__Task to carry out__. All lines below starting at the one that holds "You are a computer-use" and ending at the one that holds "Task: Click the TARGET column header" should be printed exactly, ends included. Pictures should not be printed, nor anything else.

----- Data for review -----

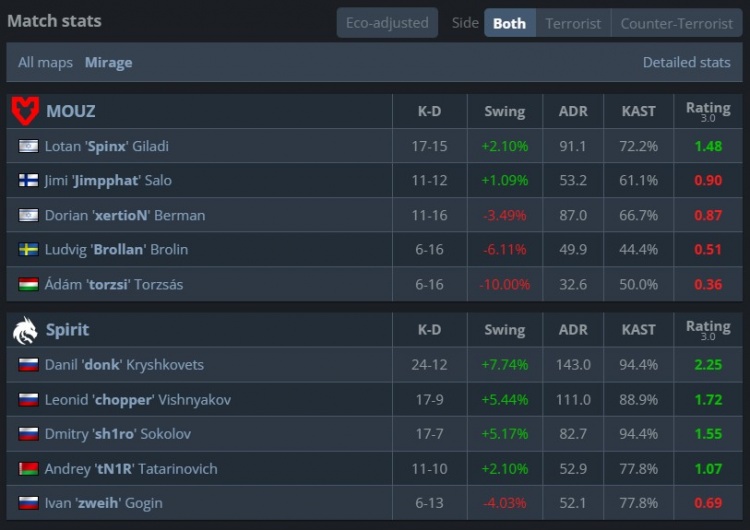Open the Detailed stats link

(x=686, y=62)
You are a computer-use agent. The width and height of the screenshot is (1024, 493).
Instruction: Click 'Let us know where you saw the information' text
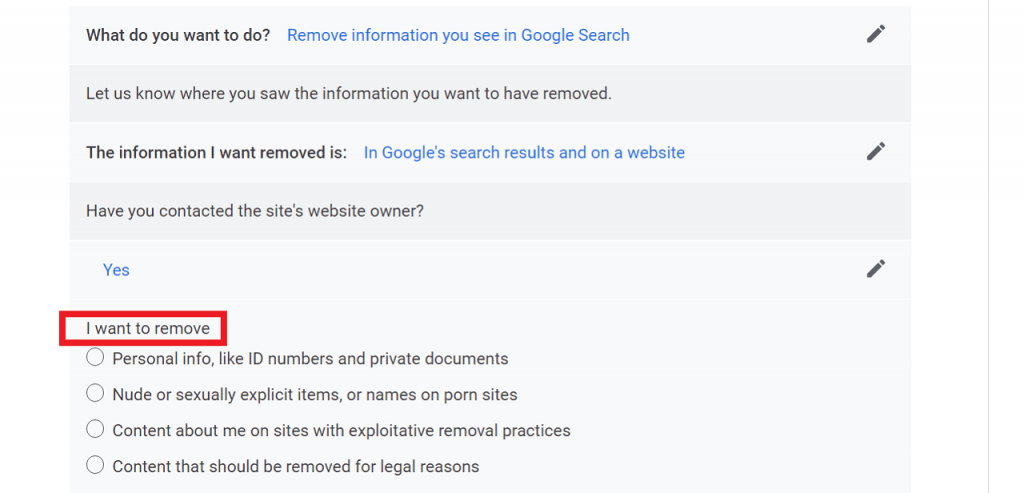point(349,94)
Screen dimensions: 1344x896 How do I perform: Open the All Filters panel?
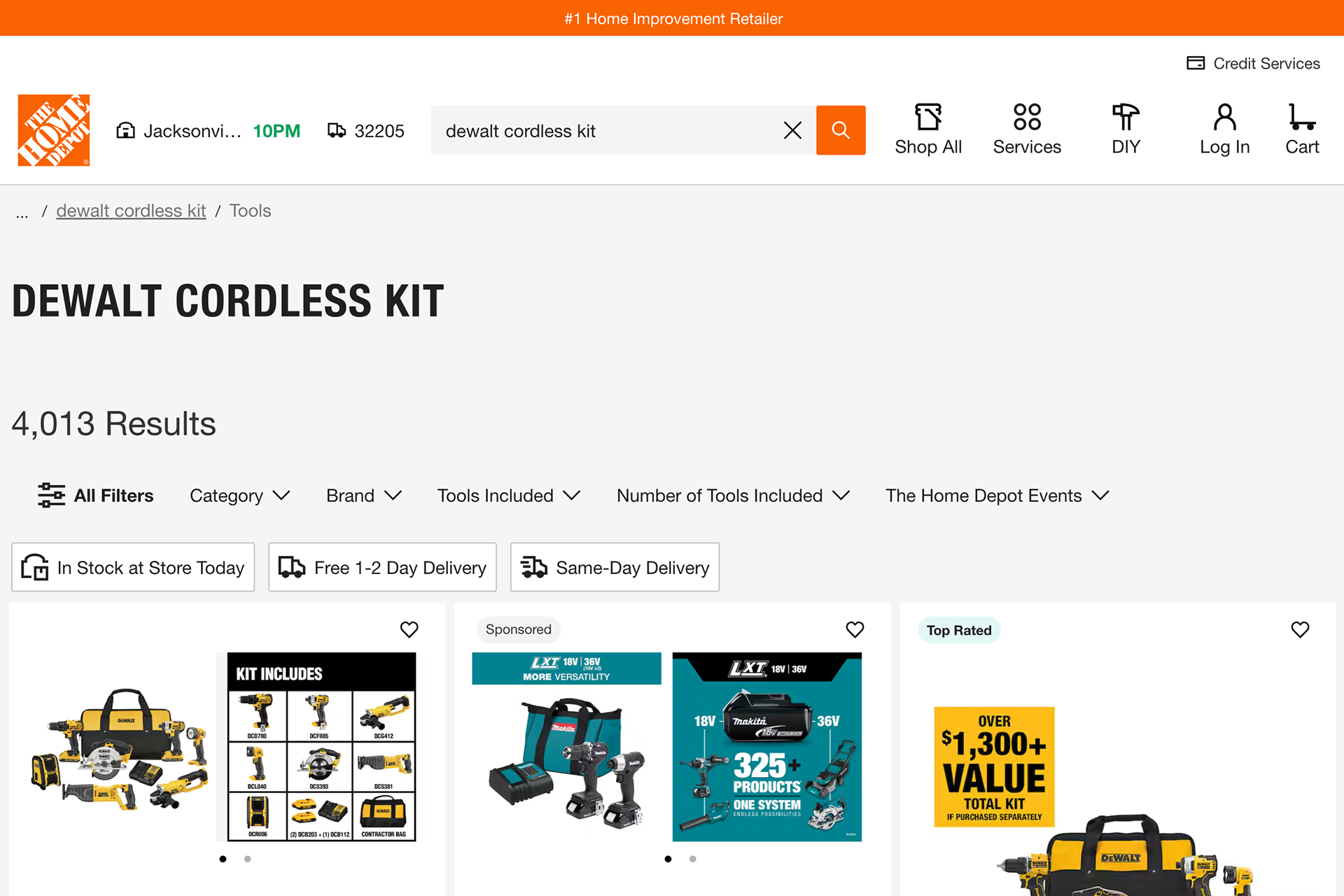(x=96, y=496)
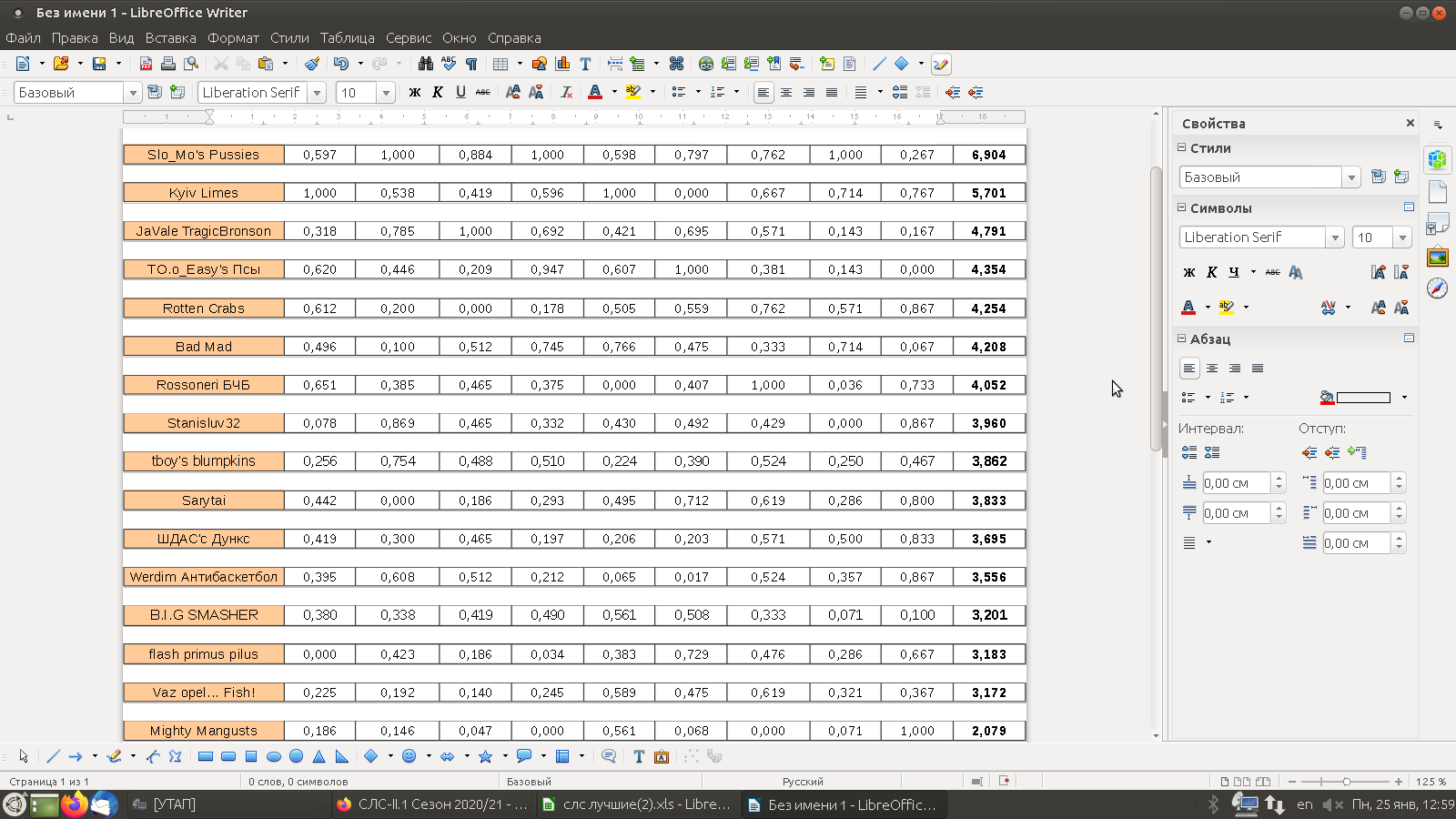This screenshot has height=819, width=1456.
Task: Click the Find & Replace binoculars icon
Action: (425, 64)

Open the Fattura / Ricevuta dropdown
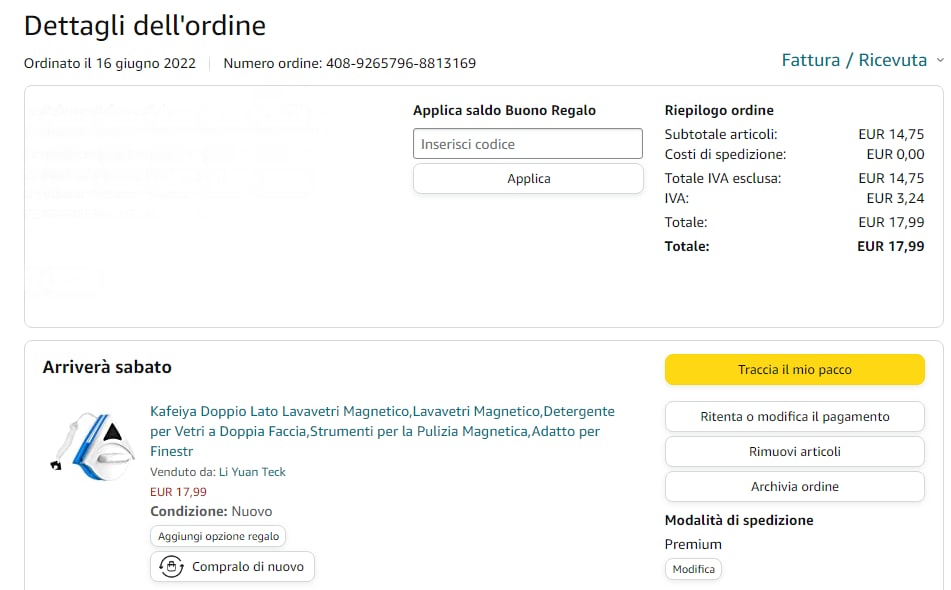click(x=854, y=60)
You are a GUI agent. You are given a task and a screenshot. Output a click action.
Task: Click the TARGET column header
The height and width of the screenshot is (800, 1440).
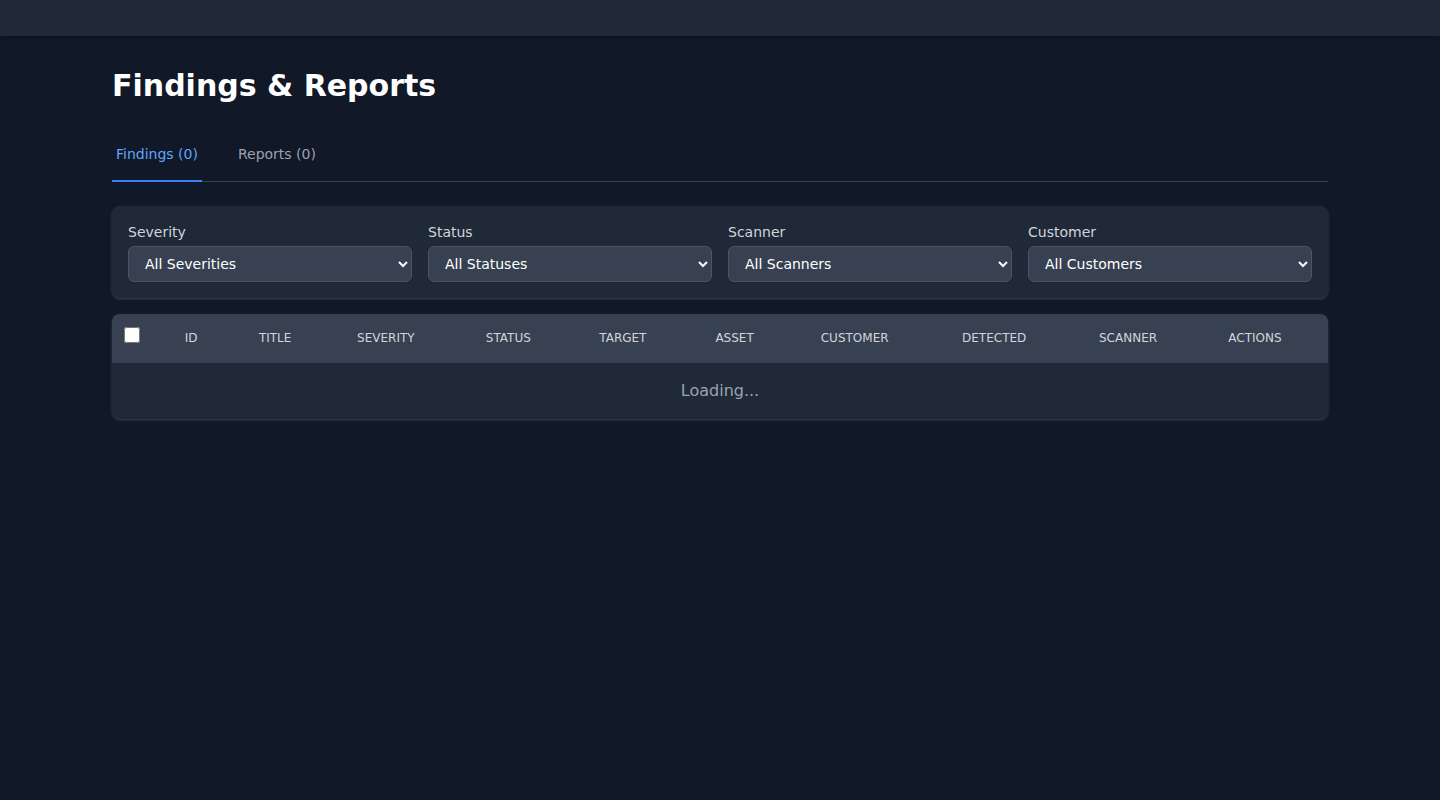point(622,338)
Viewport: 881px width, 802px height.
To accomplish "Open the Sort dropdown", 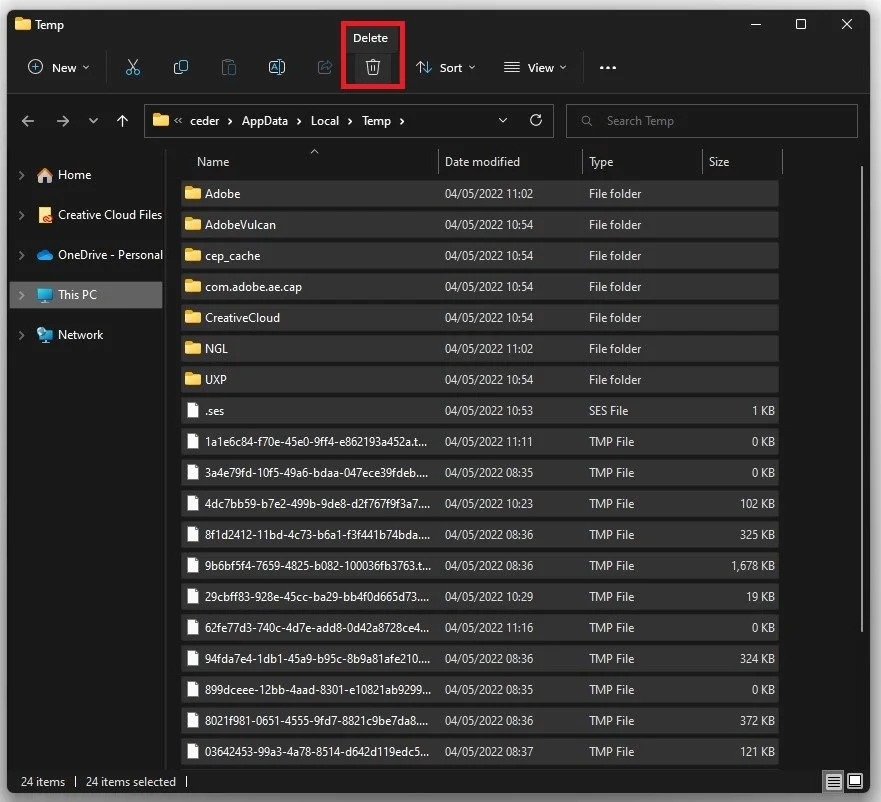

-----

__Expected answer__.
You are a computer-use agent. The width and height of the screenshot is (1024, 493).
Instruction: Click 'Let us know where you saw the information' text
point(349,94)
Screen dimensions: 1344x896 How do I perform: Open the All Filters panel?
(x=96, y=496)
This screenshot has height=819, width=1456.
Task: Click the Find & Replace binoculars icon
Action: (425, 64)

Open the Fattura / Ricevuta dropdown
click(x=854, y=60)
You are a GUI agent. You are given a task and a screenshot. Output a click action.
Task: Click the TARGET column header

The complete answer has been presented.